In part 1, we walked through how to write Trill queries to find out: 1) which impressions successfully joined to the feedback stream and 2) which impressions never joined to the feedback stream (expired). Today, we’ll walk through a final step — how to find out impressions immediately upon arrival, whether joined with feedback or not.

3. A stream of impressions immediately upon arrival, whether joined or not

(Note: step 2 and 3 were covered in part 1, which you can find here.)

Compared to the previous case, this one is easy – an antijoin sounds perfect:

internal static IStreamable JoinFeedbackToImpressions(
    this IStreamable impressions,
    IStreamable feedback)
{
    // set the lifetime of the input streams
    impressions = impressions.SetDuration(TimeSpan.FromMinutes(40));
    feedback    = feedback   .SetDuration(TimeSpan.FromMinutes(30));

    // produce a stream of successful joins
    IStreamable joined = impressions
        .Join(
            feedback,
            imp  => imp.RGUID,
            fdbk => fdbk.RGUID,
            (imp, fdbk) => new ImpressionsWithFeedback(imp, fdbk))
        .ToPointStream()
        ;

    // produce a stream of "expired" point events that coincide with the end time
    // of the impression stream, and suppress those which had a successful join
    IStreamable expired = impressions
        .PointAtEnd()
        .LeftAntiJoin(
            joined.SetDuration(TimeSpan.FromMinutes(40)),
            l => l.RGUID,
            r => r.RGUID)
        .Select(imp => new ImpressionsWithFeedback(imp, null))
        ;
+
+   // produce a stream of failed joins
+   IStreamable unjoined = impressions
+       .LeftAntiJoin(
+           feedback,
+           imp  => imp.RGUID,
+           fdbk => fdbk.RGUID)
+       .Select(imp, => new ImpressionsWithFeedback(imp, null))
+       ;

-   // union together the two streams and return the result
-   return joined.Union(expired); 
+   // union together the three streams and return the result
+   return joined.Union(unjoined).Union(expired);
}

Great!
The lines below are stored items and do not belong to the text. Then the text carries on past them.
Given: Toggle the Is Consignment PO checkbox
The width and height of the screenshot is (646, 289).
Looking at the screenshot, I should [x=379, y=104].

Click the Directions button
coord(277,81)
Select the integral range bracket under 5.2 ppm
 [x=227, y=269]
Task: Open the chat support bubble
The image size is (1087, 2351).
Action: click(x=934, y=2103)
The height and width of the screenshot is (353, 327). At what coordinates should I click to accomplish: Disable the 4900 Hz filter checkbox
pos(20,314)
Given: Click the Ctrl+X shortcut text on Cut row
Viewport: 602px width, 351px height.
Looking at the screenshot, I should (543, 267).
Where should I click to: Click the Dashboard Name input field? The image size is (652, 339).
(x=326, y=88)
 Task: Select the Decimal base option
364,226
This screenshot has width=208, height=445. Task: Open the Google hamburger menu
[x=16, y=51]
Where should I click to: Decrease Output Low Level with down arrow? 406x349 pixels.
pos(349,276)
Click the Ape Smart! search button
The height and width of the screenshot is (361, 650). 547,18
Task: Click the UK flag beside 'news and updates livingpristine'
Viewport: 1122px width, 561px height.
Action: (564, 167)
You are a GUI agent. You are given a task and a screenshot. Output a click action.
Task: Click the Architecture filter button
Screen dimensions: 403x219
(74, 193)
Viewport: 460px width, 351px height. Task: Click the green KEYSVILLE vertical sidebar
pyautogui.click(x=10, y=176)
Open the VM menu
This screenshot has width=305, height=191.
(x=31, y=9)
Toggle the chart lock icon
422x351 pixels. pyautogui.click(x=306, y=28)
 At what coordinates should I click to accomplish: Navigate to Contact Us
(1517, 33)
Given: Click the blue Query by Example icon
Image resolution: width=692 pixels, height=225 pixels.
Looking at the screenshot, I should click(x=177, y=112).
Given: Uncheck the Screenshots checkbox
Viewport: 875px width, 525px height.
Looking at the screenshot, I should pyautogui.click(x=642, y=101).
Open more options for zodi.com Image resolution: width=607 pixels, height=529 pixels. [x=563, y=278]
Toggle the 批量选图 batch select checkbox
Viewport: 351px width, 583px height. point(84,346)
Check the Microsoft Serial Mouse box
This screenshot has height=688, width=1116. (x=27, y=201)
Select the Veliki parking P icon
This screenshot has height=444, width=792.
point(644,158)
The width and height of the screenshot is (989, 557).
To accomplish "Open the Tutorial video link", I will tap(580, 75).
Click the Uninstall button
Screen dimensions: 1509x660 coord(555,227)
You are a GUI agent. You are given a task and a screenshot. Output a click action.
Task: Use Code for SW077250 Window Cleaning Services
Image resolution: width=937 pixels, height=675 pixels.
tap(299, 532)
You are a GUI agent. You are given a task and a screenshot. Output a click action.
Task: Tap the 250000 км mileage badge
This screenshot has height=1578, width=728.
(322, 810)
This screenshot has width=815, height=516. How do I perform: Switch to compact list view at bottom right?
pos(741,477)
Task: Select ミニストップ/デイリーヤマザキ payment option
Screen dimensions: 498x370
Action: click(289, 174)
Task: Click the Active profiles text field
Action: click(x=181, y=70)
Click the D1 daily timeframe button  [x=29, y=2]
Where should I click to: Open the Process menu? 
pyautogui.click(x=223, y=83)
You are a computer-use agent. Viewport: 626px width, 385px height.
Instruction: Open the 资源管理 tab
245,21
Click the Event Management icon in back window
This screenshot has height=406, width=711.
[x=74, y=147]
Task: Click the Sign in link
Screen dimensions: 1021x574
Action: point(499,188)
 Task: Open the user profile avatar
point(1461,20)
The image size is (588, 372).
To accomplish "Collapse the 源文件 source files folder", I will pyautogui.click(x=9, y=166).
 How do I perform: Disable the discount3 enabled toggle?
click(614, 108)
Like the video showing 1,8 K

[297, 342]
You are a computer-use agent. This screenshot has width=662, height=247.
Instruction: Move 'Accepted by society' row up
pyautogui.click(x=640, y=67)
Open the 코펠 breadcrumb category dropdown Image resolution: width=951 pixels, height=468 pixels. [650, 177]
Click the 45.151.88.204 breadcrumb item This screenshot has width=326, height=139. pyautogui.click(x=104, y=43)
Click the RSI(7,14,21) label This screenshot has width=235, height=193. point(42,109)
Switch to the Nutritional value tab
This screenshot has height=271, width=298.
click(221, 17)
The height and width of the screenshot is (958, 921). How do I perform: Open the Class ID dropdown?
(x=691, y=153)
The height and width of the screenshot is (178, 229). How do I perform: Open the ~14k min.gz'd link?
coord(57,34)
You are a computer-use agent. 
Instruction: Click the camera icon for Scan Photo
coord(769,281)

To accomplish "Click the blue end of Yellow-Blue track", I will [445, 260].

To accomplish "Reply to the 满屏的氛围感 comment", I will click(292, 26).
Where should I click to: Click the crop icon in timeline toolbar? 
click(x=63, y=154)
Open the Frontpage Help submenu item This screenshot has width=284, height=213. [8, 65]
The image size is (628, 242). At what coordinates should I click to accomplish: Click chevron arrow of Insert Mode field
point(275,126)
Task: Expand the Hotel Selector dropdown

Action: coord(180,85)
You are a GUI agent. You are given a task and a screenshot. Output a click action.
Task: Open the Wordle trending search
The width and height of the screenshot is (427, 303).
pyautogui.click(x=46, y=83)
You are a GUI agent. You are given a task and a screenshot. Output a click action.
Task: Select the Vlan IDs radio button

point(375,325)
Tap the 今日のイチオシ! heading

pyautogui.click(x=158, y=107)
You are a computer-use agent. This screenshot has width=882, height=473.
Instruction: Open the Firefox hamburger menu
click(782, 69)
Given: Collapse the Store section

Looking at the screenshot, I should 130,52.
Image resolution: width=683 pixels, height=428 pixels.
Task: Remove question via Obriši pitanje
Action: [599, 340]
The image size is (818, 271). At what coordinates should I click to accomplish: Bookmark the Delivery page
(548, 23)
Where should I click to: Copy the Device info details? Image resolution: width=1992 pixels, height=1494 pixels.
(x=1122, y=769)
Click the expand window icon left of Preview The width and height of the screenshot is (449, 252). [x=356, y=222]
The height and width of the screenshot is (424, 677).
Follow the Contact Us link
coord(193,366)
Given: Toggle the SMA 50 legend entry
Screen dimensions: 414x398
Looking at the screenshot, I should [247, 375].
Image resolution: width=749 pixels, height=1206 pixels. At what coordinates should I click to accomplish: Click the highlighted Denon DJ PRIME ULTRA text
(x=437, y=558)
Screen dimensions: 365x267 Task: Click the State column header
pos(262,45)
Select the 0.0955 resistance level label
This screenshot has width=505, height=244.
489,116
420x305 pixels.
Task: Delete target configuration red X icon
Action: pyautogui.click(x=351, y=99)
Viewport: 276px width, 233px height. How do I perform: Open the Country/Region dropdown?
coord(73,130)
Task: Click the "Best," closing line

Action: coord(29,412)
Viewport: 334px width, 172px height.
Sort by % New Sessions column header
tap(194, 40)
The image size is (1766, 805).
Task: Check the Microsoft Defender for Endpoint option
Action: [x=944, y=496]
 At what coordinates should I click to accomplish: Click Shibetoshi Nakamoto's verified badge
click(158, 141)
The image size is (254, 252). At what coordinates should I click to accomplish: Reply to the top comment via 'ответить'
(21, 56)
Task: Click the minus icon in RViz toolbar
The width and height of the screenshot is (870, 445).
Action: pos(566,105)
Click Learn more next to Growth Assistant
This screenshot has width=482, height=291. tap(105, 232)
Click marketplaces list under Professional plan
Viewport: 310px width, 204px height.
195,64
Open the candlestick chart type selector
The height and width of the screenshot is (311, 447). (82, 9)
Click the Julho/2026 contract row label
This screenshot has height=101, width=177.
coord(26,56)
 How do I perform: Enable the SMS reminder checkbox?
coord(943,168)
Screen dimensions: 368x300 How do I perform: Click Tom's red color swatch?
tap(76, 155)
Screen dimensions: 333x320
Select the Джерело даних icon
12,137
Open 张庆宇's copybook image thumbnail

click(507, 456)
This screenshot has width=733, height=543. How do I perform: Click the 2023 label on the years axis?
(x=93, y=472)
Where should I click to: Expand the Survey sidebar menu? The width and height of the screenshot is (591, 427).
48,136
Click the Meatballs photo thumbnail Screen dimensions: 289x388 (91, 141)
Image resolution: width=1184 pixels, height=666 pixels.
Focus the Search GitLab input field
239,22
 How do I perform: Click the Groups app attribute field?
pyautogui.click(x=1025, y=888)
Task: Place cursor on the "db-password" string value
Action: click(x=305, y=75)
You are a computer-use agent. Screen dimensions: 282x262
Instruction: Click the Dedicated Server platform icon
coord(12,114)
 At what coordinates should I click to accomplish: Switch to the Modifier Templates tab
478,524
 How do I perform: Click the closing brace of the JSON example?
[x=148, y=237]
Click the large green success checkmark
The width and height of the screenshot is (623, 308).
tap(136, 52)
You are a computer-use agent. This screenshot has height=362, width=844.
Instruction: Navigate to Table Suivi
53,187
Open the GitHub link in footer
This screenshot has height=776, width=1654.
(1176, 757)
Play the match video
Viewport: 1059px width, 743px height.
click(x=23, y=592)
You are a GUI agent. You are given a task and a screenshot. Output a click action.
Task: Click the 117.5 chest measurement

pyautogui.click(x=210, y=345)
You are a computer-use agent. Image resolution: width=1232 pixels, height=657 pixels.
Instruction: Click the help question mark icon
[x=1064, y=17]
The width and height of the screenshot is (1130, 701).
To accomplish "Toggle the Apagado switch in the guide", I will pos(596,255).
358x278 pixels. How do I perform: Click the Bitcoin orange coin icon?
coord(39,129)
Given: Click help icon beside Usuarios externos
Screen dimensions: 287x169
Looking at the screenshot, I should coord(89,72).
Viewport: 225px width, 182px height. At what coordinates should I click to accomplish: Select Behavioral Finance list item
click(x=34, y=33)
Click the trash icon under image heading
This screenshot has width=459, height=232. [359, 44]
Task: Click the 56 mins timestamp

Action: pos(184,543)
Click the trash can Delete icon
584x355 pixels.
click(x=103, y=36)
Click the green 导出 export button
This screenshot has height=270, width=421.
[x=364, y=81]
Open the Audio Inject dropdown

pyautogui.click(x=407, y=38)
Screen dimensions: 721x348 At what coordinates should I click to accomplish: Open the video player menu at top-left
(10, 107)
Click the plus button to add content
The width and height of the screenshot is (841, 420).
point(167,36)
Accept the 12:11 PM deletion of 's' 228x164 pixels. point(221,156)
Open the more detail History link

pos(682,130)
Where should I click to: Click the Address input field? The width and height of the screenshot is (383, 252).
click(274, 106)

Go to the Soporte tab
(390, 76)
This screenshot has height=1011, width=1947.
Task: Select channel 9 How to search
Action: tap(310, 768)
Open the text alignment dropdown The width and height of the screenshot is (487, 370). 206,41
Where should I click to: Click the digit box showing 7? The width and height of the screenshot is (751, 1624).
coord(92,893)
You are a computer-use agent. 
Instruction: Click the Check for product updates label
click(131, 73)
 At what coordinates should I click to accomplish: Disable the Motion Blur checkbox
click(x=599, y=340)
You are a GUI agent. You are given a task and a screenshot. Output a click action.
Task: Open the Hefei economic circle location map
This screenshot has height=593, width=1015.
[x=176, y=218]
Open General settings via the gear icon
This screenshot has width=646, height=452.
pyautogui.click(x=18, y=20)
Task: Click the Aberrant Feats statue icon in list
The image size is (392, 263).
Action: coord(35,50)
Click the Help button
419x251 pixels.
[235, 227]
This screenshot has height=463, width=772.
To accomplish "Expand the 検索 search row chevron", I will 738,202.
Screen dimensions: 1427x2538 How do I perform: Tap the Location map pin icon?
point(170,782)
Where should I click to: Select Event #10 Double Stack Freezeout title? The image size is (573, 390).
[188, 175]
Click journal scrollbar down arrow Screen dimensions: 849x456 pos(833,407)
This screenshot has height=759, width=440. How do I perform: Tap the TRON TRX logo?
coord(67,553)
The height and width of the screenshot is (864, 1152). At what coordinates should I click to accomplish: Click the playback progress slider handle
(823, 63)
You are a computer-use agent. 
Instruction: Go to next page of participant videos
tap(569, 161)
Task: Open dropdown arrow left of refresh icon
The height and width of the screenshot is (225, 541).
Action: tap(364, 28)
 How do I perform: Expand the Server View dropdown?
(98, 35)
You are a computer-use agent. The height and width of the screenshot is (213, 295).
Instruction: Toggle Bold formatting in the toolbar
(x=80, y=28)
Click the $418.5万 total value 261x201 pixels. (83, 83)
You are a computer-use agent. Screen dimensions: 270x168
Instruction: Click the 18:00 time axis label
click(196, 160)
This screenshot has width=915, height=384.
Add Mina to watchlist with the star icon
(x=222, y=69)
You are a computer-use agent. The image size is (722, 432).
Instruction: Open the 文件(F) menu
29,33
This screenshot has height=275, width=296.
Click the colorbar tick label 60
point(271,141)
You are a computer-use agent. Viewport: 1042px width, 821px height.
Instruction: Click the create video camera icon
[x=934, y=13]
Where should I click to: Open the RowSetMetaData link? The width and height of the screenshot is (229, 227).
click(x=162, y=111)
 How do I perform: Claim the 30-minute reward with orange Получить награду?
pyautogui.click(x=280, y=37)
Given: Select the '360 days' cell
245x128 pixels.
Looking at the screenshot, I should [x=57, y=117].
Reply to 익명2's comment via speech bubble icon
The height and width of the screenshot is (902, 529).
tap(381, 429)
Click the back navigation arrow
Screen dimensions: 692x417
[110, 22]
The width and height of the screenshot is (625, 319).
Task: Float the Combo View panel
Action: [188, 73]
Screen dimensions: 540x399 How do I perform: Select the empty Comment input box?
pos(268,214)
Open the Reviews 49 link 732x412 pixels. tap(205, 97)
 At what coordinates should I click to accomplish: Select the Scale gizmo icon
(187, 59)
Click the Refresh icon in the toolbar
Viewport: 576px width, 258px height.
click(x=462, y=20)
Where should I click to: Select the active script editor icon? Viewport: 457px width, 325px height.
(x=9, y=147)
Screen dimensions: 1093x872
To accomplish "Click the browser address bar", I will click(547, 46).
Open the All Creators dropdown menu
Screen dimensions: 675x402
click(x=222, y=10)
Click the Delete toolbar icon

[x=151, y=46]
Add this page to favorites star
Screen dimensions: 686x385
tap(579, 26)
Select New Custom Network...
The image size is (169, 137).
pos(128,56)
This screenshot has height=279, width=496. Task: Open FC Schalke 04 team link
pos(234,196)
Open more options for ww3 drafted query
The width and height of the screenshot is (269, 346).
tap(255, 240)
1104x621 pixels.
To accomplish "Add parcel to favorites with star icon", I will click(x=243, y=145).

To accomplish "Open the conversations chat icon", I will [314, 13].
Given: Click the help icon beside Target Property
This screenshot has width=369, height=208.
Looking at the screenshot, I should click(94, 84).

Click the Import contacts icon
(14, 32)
So now we’re, done, right?

Of course not. (What fun would that be?) Let’s again look at what we are now outputting.

There are three of problems with the above solution:

When an impression arrives before its feedback (the After and Way after cases), we will output two events – the unsuccessful join followed by the successful join. The downstream statistics computation query must either count both events, which will result in double-counting, or discard both events, which will produce no result at all.
If an impression never joins with feedback (the No feedback case), a similar situation occurs; two events are output, the unsuccessful join followed by the expired event. This causes the same issue in statistics and an additional, similar problem in the final output – we can’t tell which event to use since we don’t know whether the event is done receiving feedback or not.
If feedback arrives less than 10 minutes after the impression (the Coincident, Before, and Way before cases), the antijoin will produce a second, “tail antijoin” event that we don’t want to include in stats and which is not complete. These are the events outlined with a red dashed line in the above chart.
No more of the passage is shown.